Solving the carpentry problem by dynamic programming

Last week I was discussing about dynamic programming technique with a friend. We were discussing about the carpenter problem given here (http://parasol.tamu.edu/~amato/Courses/311/exam3.review.html - problem 4). The following is an attempt to solve the problem. Comments are welcome. Note: I am not approaching this problem through a mathematical recurrence relation. I am simply trying to solve this problem by plain common sense. However let me make an attempt to write the recurrence relation at the end (atleast let me see how much I remember my B.E classes :-))

At the outset the problem is a divide and conquer problem. The solution is

1. Make the first cut at a point that is near the half way mark. The cost of making this cut is the length of the wood (L)
2. Then we will have two halves with lengths L1 and L2. Apply the step 1 recursively for each of these pieces till we have made the cut at all the marked points.
   

Now to apply dynamic programming to this problem, we have to store the result of each portion calculated. The result shall be stored in the followig way

• A hash table mapping the length L and list of points (a1, a2, ... an) to cut on the wood, as the key, and the cost of making such cuts as the value.

So as we recursively calculate the cost of cutting each piece of wood of length L at points (a1, a2, .. an) store the result in memory. If some other half of the wood has the same length and cutting pattern, then the result is readily available in memory. It need not be cut again.

For example, consider a wood of length 10 metres to be cut at points a1 = 1 metre, a2 = 4 metre, a3 = 6 metre and a4 = 9 metre. Here are the steps.

• Make the first cut at a point near the half way (5 metre mark). In the above example points a2 and a3 are equidistant from centre. So lets choose a2. Now we have two woods of length 4 metre and 6 metre. After this cut the hash table will have an entry.

Value(10#1#4#6#9) = 10 ; Where 10#1#4#6#9 is the key; 10 = length of the wood, 1,4,6,9 are the points at which cut has to be made .

• Now apply the above rule for the two wooden parts we have now. Applying it on the first one, we have

Value(4#1) = 4

• Applying the rule on the second part, we have

Value(6#2#5) = 6 + value(4#3). Note that in the key 6#2#5, 6 = length of the wood, 2 = point of first cut (Point a3 (6 metres) - 4), 5 = point of second cut. This wood of length 6 has to be cut at point closer to its centre. That is the point at 2 metres. The cost of making this cut is 6. Now we have two parts from this cut. The first part doesnt need any more cuts. The second part needs to be cut at point 3 metres (5 - 2) from its begining. The cost for making this cut will be stored in the hash table as

Value(4#3) = 4

So value of (6#2#5) = 6 + 4 = 10.

Now the total cost = 10 + 4 + 10 = 24

In the example chosen above, we didnt have any cut patterns that repeated. So that the costs stored for the cut patterns in the memory were never used.

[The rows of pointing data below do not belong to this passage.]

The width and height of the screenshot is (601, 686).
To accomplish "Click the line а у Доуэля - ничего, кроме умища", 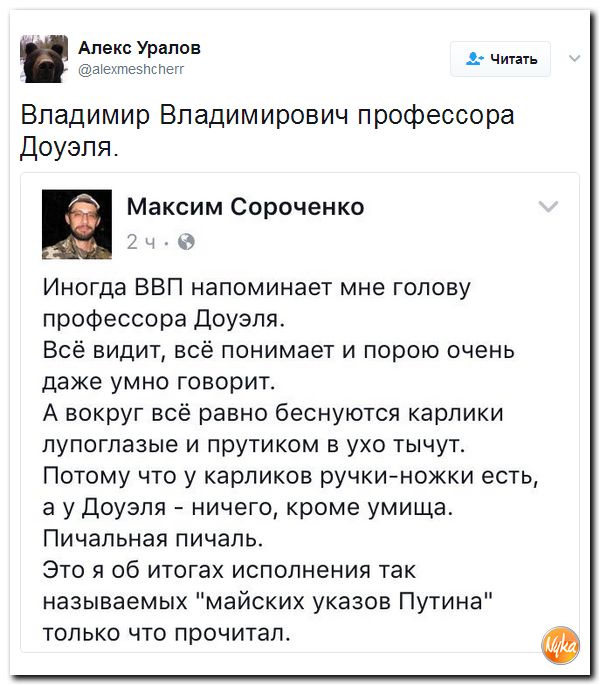I will coord(248,508).
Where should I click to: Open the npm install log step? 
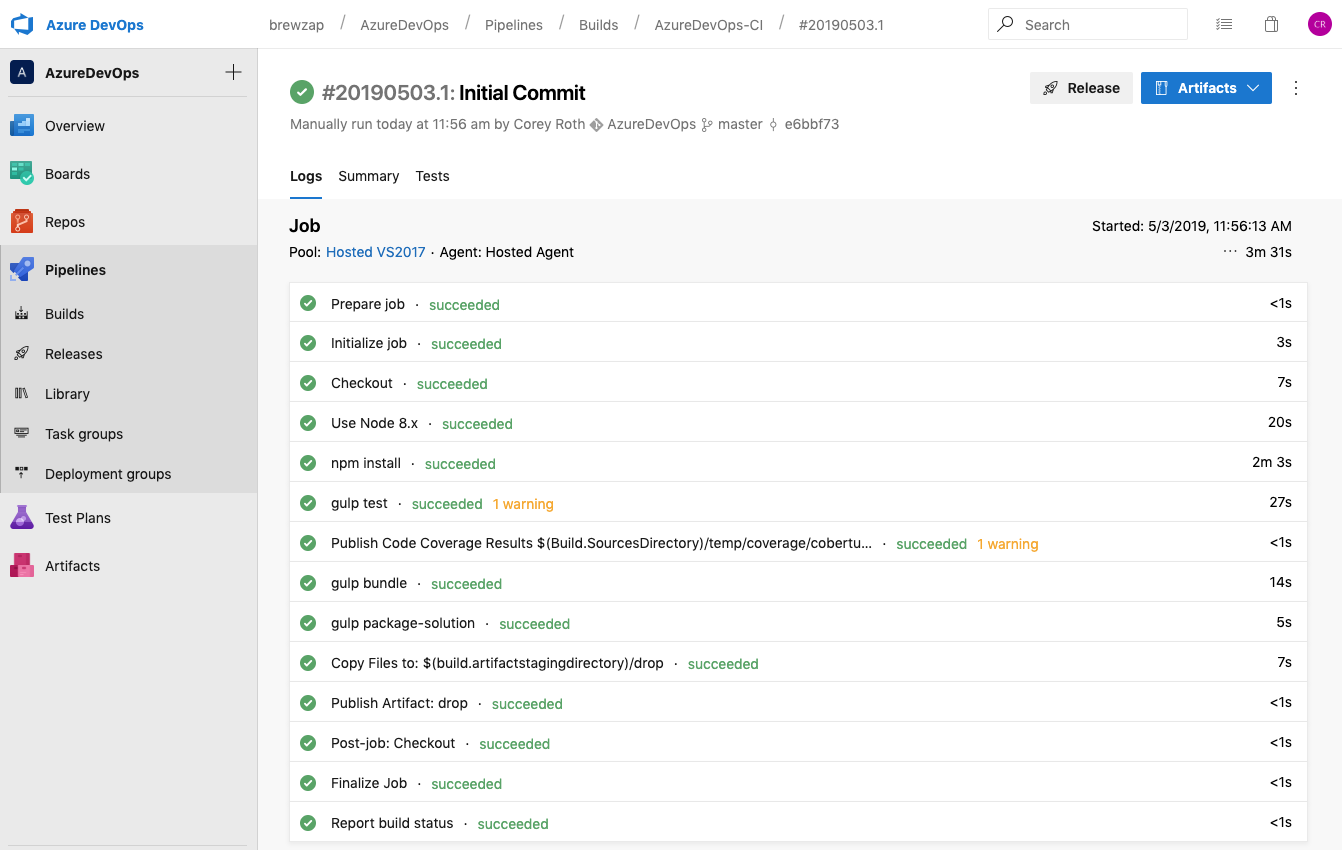(366, 463)
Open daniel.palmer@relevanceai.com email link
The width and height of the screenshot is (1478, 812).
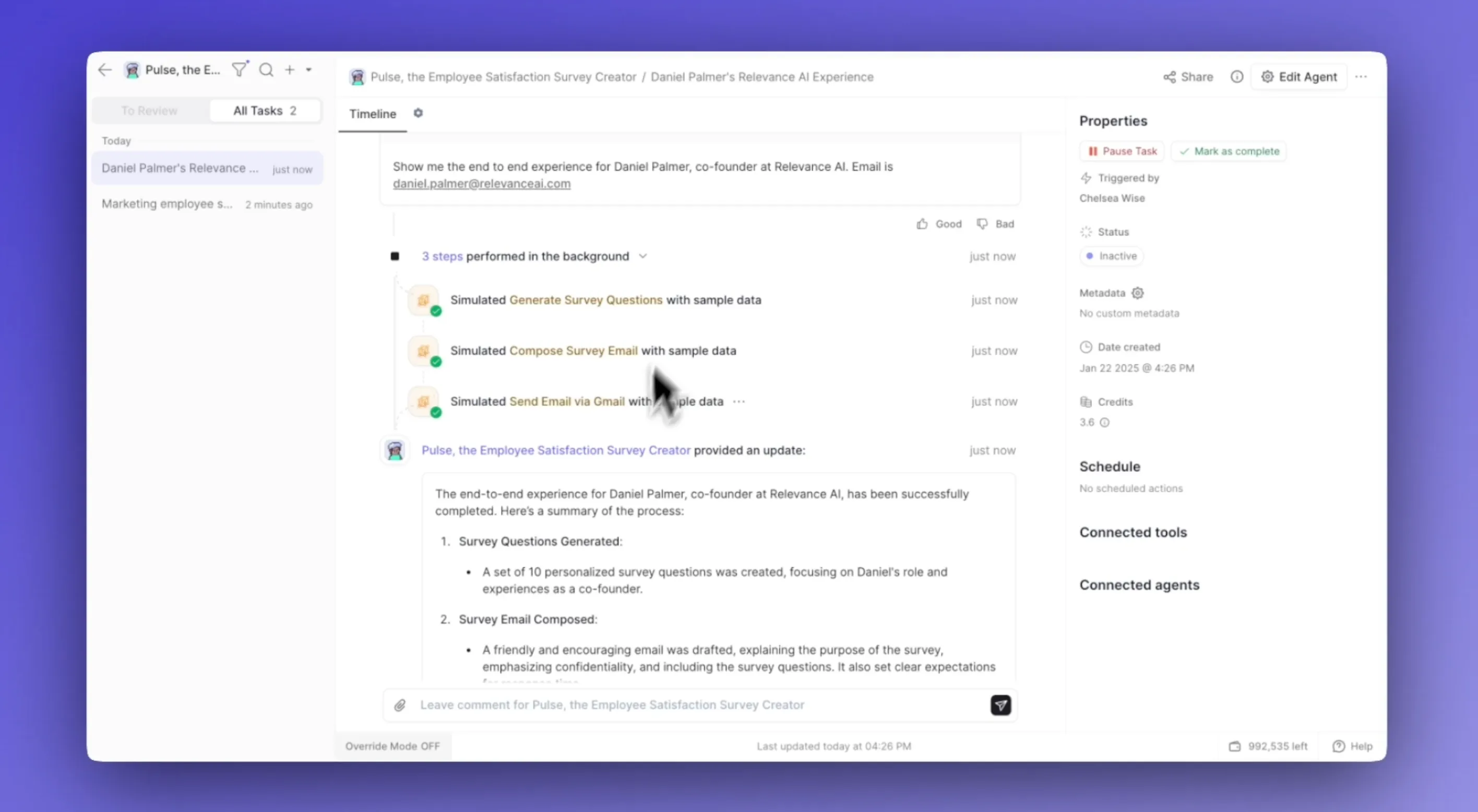[x=481, y=184]
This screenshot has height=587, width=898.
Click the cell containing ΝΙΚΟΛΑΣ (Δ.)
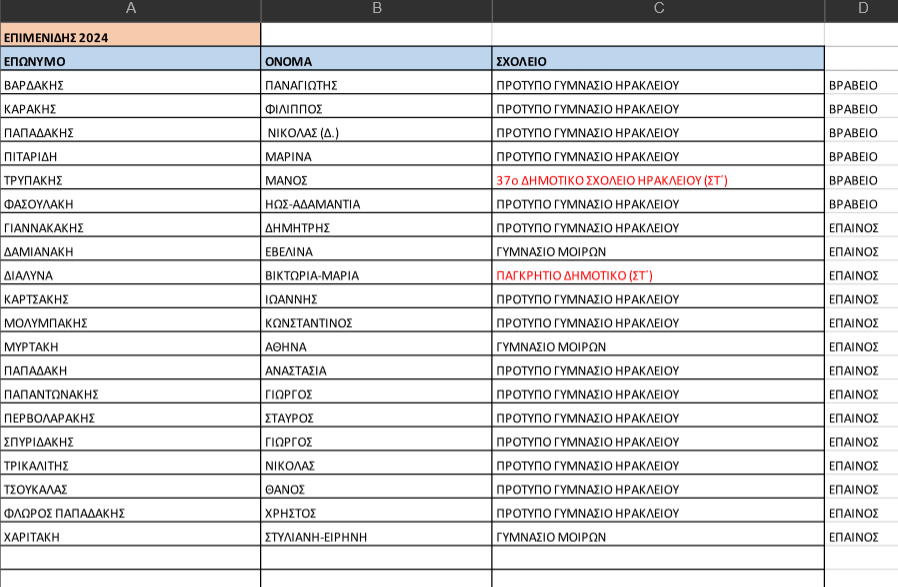[376, 133]
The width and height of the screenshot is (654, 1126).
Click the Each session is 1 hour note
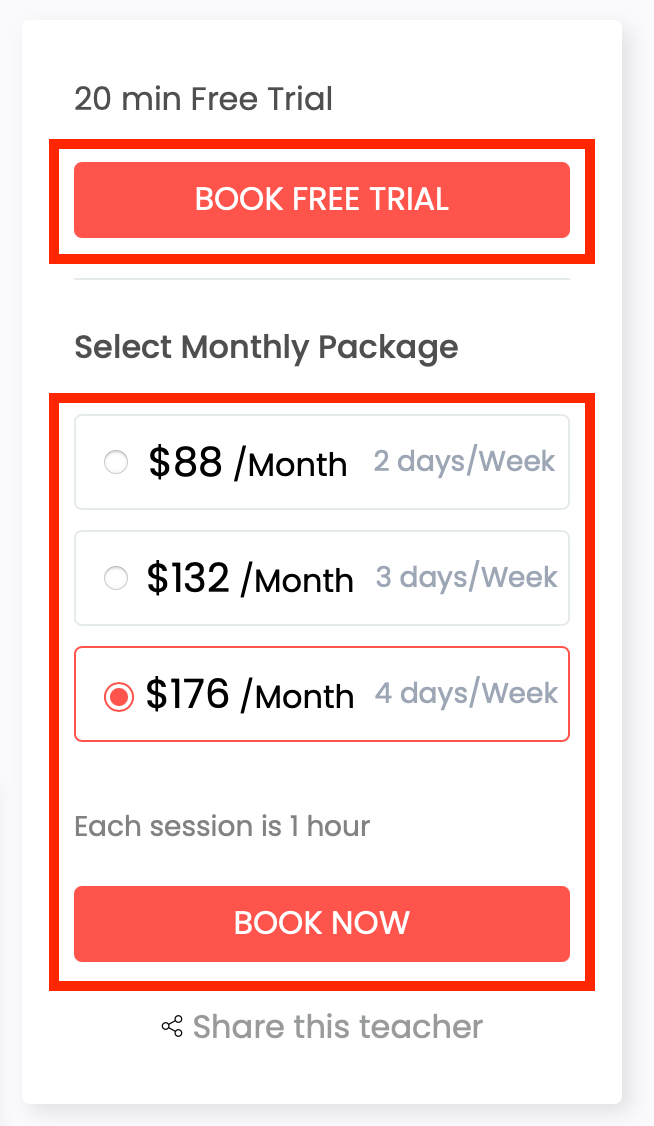(222, 826)
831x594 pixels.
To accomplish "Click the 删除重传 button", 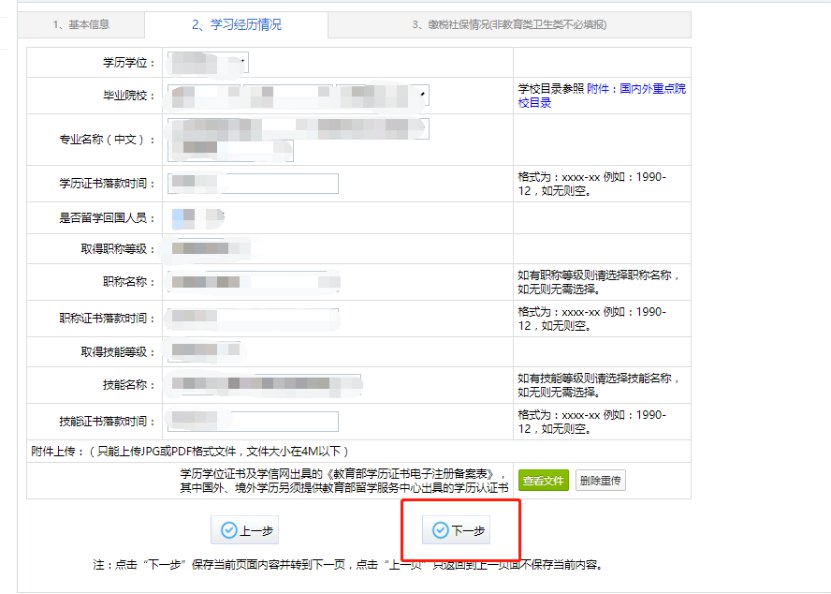I will pos(600,481).
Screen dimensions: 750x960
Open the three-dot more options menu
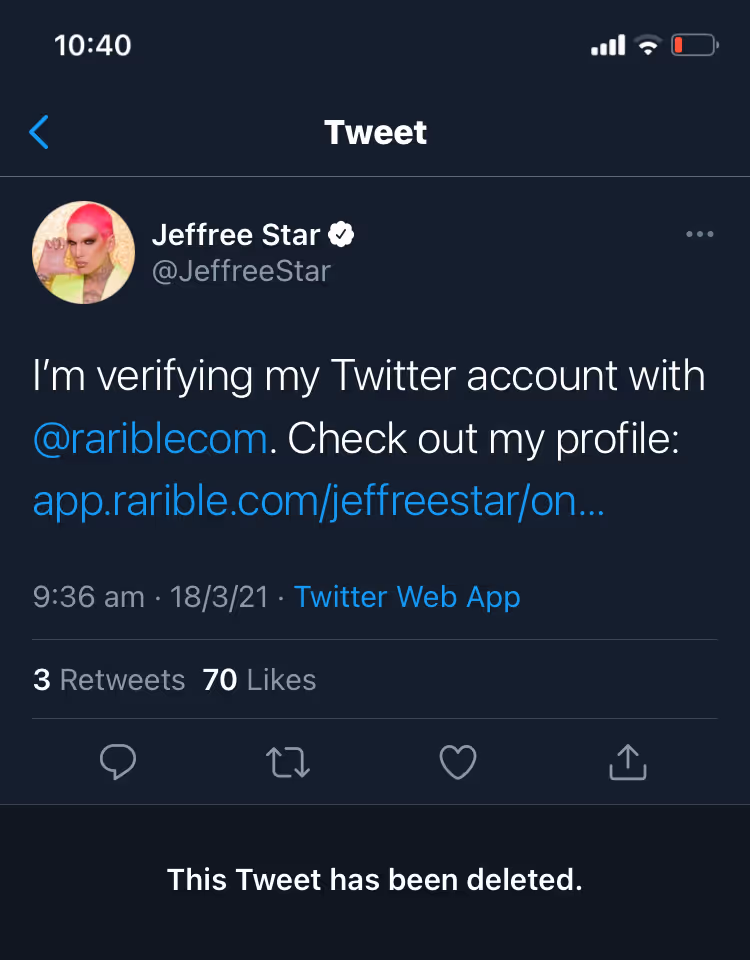pyautogui.click(x=700, y=234)
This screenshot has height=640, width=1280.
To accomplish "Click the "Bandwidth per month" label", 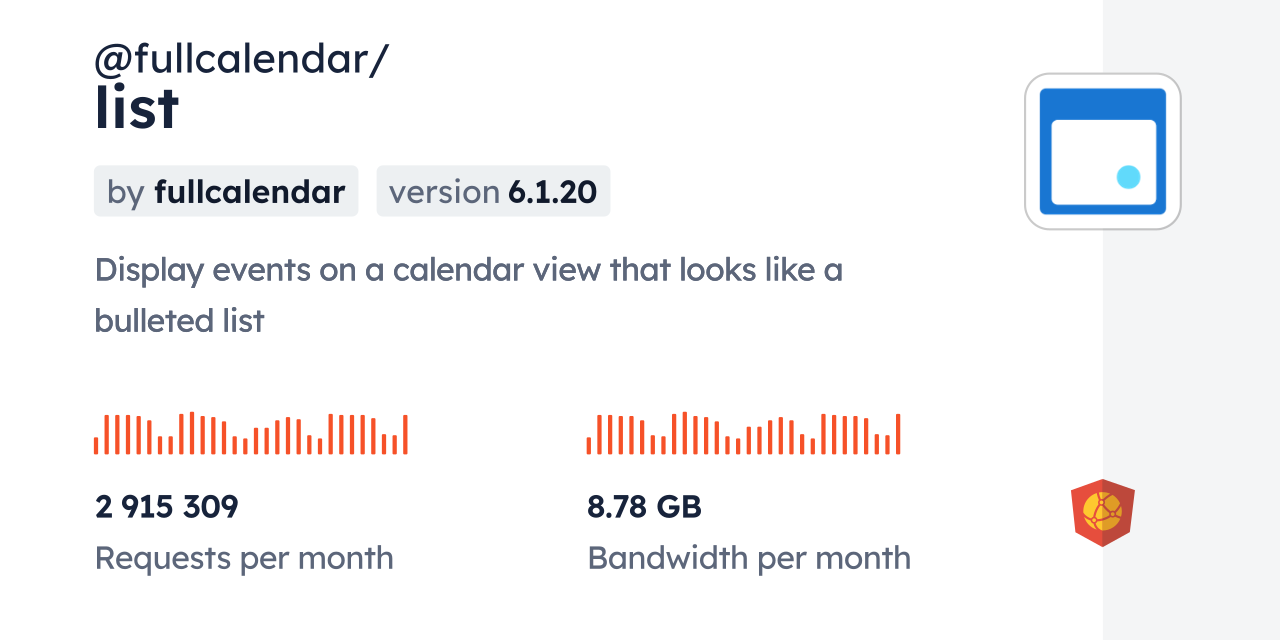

Now consider this example, wood of length = 10 metres, points a1 = 1 metre, a2 = 3 metres, a3 = 5 metres, a4=6 metres, a5=8 metres

In this example, once we cut the wood at a3=5 metres, we have two woods of the same cut pattern. The pattern is (5#1#3). So it is enough if we calculated the cost for one part. For the other part we can straight away take the cost from the memory.

Now to the recurrence relation,

C(L, a1, a2, ... an) = C(L) + C(L1, a1, a2, ... aL1) + C({L-L1}, {aL1+1 - aL1}, {aL1+2 - aL1}, ... {an - aL1})

where C = Cost

• L = Length of the initial piece of wood. C(L) = L
• a1... an = Points at which the wood has to be cut
• L1 = Point nearest to L/2 where the first cut is made.
• aL1 = Point of cut at length L1
• aL1+1 = The next point after aL1 that is marked for a cut.

I will try to write a C program for the above problem and post it later. Open for comments on the way the solution is explained and if there are other better solutions for this.